Un paseo a mediodía en pleno agosto puede convertirse en una emergencia en cuestión de minutos. El golpe de calor en perros es una urgencia veterinaria grave y, a menudo, evitable.
Con las temperaturas disparadas, nuestros compañeros de cuatro patas dependen de nosotros para regular su calor corporal. Su capacidad para sudar es mínima —solo lo hacen a través de las almohadillas— y eliminan el exceso de temperatura jadeando. Cuando ese sistema se satura, el riesgo de un golpe de calor se dispara.
¿Cómo saber si mi perro está sufriendo un golpe de calor?
Los síntomas de alarma aparecen de forma progresiva pero pueden agravarse muy rápido. Lo primero que notarás es un jadeo exagerado, constante y cada vez más ruidoso. Las encías y la lengua se vuelven de un color rojo intenso, y la saliva se vuelve espesa. El perro estará tambaleante, débil y puede llegar a vomitar.

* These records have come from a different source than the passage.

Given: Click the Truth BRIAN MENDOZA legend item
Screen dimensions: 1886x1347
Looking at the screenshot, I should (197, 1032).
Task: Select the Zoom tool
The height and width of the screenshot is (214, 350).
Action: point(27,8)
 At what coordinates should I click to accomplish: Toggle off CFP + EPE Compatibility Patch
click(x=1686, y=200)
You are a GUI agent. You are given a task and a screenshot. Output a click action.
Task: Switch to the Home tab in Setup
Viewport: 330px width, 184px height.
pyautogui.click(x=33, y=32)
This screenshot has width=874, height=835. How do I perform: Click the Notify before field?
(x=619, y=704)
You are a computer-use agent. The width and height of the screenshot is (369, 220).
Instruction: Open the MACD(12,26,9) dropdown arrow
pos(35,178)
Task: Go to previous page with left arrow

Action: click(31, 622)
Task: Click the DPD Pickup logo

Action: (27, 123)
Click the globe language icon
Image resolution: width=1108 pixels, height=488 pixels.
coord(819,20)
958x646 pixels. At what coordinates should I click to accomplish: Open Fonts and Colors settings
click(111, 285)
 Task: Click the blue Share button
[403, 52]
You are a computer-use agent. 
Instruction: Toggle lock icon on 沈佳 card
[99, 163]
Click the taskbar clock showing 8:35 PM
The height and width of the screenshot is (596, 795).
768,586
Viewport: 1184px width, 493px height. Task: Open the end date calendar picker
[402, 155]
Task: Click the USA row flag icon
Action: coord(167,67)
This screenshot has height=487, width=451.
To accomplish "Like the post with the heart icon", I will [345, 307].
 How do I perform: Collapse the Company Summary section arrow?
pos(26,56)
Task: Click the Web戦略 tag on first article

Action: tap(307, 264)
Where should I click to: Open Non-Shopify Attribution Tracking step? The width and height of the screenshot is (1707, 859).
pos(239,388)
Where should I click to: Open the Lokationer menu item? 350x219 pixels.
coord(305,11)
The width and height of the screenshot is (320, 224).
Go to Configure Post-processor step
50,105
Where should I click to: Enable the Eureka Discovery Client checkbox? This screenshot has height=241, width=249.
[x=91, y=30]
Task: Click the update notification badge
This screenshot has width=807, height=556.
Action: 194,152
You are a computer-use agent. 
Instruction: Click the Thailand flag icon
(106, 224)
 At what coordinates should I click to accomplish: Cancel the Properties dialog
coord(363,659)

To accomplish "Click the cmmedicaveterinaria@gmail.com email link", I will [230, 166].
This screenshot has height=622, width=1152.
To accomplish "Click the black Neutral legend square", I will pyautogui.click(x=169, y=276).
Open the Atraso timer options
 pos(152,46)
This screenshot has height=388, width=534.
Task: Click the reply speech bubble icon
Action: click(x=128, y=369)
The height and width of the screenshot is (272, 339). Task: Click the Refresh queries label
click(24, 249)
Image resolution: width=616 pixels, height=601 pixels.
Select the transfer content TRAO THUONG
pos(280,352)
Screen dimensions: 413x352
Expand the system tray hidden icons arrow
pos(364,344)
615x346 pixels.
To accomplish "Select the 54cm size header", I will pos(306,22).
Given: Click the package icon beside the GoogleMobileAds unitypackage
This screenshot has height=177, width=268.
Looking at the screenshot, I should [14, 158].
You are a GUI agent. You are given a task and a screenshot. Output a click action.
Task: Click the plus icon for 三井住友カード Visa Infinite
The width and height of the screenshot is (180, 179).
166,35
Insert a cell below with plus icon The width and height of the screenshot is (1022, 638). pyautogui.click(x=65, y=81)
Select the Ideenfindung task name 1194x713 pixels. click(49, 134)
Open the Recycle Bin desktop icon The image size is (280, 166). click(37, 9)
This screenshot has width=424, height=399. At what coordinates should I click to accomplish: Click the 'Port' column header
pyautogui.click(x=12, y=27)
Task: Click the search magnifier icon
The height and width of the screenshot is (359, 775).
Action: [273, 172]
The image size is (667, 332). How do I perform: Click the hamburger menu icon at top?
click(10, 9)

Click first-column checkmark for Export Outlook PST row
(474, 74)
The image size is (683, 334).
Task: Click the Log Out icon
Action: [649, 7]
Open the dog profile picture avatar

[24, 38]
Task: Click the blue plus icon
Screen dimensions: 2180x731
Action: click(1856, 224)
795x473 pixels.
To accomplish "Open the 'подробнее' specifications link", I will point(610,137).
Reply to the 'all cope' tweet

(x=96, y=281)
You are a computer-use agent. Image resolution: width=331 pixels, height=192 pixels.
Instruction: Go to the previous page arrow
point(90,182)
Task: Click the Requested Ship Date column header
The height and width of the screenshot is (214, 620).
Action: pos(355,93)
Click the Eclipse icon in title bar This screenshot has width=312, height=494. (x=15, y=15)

En casos más graves, el animal puede desplomarse, sufrir temblores o incluso convulsiones. La temperatura corporal supera los 42 °C —lo normal está entre 38 y 39 °C— y ese calor extremo empieza a dañar órganos internos. Si observas cualquiera de estos signoss, no esperes: es una emergencia.
Primeros auxilios: qué hacer (y qué no) mientras llegas al veterinario
Lo primero y más importante es llamar al veterinario y avisar de que vas de camino. Mientras tanto, coloca al perro en un lugar fresco y a la sombra. Ofrécele agua a temperatura ambiente, nunca helada, en pequeñas cantidades. Puedes mojarle suavemente con agua fresca las almohadillas, las ingles, las axilas y el cuello. Un ventilador o un paño húmedo ayudan, pero sin cubrirle por completo: la tela empapada atrapa el calor y puede ser contraproducente.
Actuar en los primeros minutos puede marcar la diferencia entre una recuperación completa y un desenlace fatal.
Jamás intentes bajar su temperatura de golpe con hielo o con agua muy fría, porque puedes provocarle un choque térmico. No le fuerces a beber, ni le mediques por tu cuenta. Lo que necesita ahora es asistencia veterinaria urgente. Cada minuto cuenta.

Prevenir antes que curar: claves para un verano seguro
La prevención es la herramienta más poderosa que tienes. Según el Consejo General de Colegios Veterinarios de España, basta con aplicar unas pautas muy sencillas: pasea a tu perro a primera hora de la mañana o al anochecer, evita el asfalto caliente que quema sus almohadillas y no le dejes nunca dentro de un coche ni siquiera cinco minutos. En casa, asegúrate de que siempre tenga acceso a agua fresca y a una zona ventilada.
Hay razas y perfiles más vulnerables: los perros de hocico chato, como bulldogs o bóxers, los cachorros, los mayores y los que tienen sobrepeso necesitan un cuidado extra. Si tu perro pertenece a alguno de estos grupos, extrema las precauciones en los días de más calor.
La llamada al veterinario: un gesto que salva vidas
Aunque la información que te damos es rigurosa, nada reemplaza la valoración de un profesional. Ante cualquier síntoma de golpe de calor, tu primera llamada debe ser al centro veterinario más cercano. Ellos te guiarán sobre cómo actuar en el traslado y podrán estabilizar al animal. Este artículo ofrece pautas orientativas basadas en el consenso veterinario, pero recuerda: la salud de tu perro está en manos de quien le conoce y le explora, el veterinario.
La buena noticia es que con prevención y reacción rápida casi todos los casos pueden tener un final feliz. Compartir esta información con otros dueños es también una forma de proteger a más perros este verano. La próxima vez que el termómetro apriete, ya sabes qué vigilar y cómo actuar.
🐾 Huella animal
- ❤️ Por qué es importante para un amante de los animales: Reconocer un golpe de calor a tiempo salva la vida de tu perro y te da tranquilidad.
- 📌 De qué no tienes que olvidarte: Ante jadeo excesivo o postración, teléfono del veterinario y sombra fresca; nunca hielo ni agua fría.
- ⚠️ Cosas a tener en cuenta para el futuro: Adapta los paseos, el agua y el descanso a los días de más calor; las razas braquicéfalas, los mayores y los cachorros necesitan protección extra.